> **TÂCHES À FAIRE**
a. D'après le texte sur Ludendorff, que veut-il imposer à la France en 1917 en regroupant les habitants des villages rasés ?
b. Poursuivez le texte sur Ludendorff à partir de sa dernière phrase.

> **TEXTE DU DOCUMENT**

>>>>

Et cependant, si l’on admet que les deux procédés aient été également contraires au droit des gens, l’un est tout de même supérieur à l’autre au point de vue humanitaire qui est précisément celui du droit des gens. Ludendorff se moque du point de vue humanitaire ; il ne s’y place jamais a priori. A ce sujet, ses principes sont nettement et à plusieurs reprises exposés dans ses Mémoires : « C’est folie de sacrifier la Patrie à de fallacieux principes d’humanité. » Si, en 1917, au moment du repli sur la ligne Hindenburg, il concentre en quelques points qui vont être bientôt occupés par les Français, les malheureux habitants dont il vient de raser les villages, brûler ou emporter les récoltes, pilier les biens, ce n’est pas qu’il pense à leur donner la joie de la patrie retrouvée après tant de souffrances, non, il veut simplement imposer à la France « plus de bouches à nourrir. » S’il renonce, en 1918, à lancer sur Paris des bombes incendiaires qu’il sait devoir faire merveille, ce n’est pas qu’il recule devant un nouveau crime de lèse-civilisation, mais parce que les résultats moraux à attendre ne lui paraissent pas suffisamment établis en comparaison des risques à courir, et ces risques, ses compatriotes les lui indiquent : ils ont peur des représailles des Alliés déjà victorieux et le supplient, s’ils ne le somment, de renoncer à ses intentions.

<<<<

> **DONNÉES FOURNIES**
>>>>

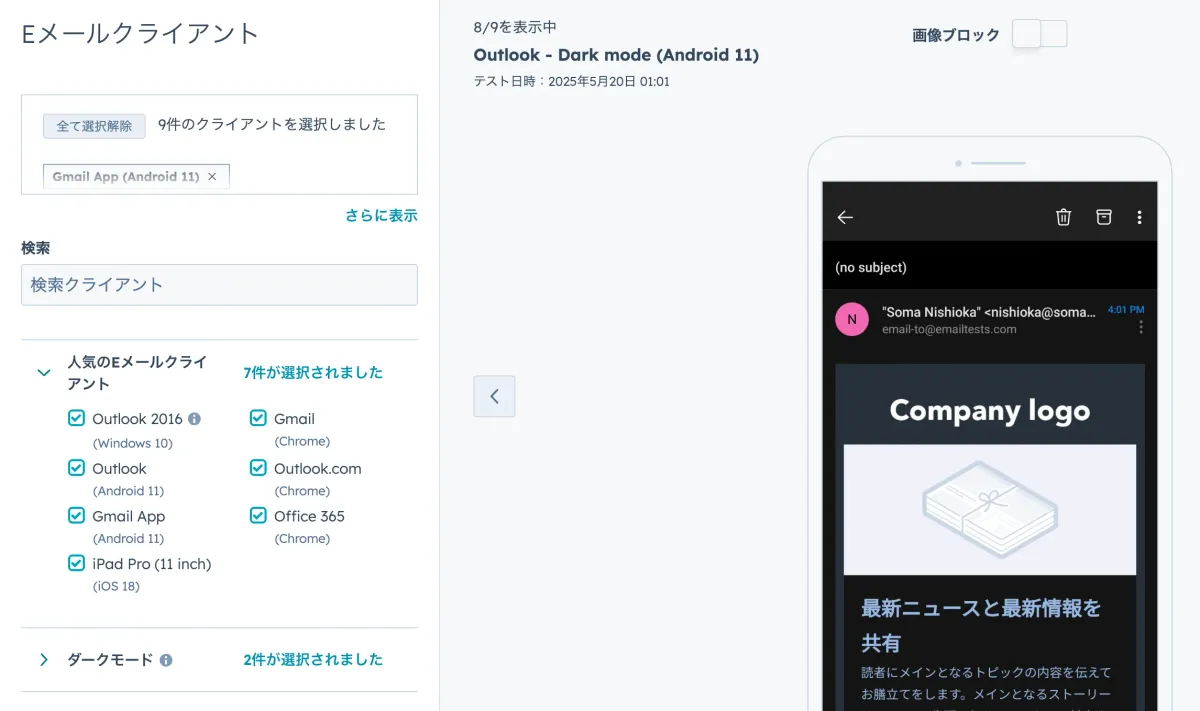
Task: Click inside the 検索クライアント search field
Action: (x=219, y=285)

<<<<

> **RÉSULTATS PAR TÂCHE**
a. Il veut imposer à la France « plus de bouches à nourrir ».

b.
Tout comme Bernhardi, il est de ceux qui pensent que « la nature même de la guerre est de tout pousser à l’extrême ; » elle ignore la pitié. Cela est si vrai que, lorsqu’il lui arrive de faire l’aveu de forfaits commis par ses armées, — rares aveux et combien discrètement consentis ! — il ne trouve pas d’autre mot que celui-ci : « C’est la guerre ! » Sa guerre peut-être, la guerre allemande, mais pas la guerre.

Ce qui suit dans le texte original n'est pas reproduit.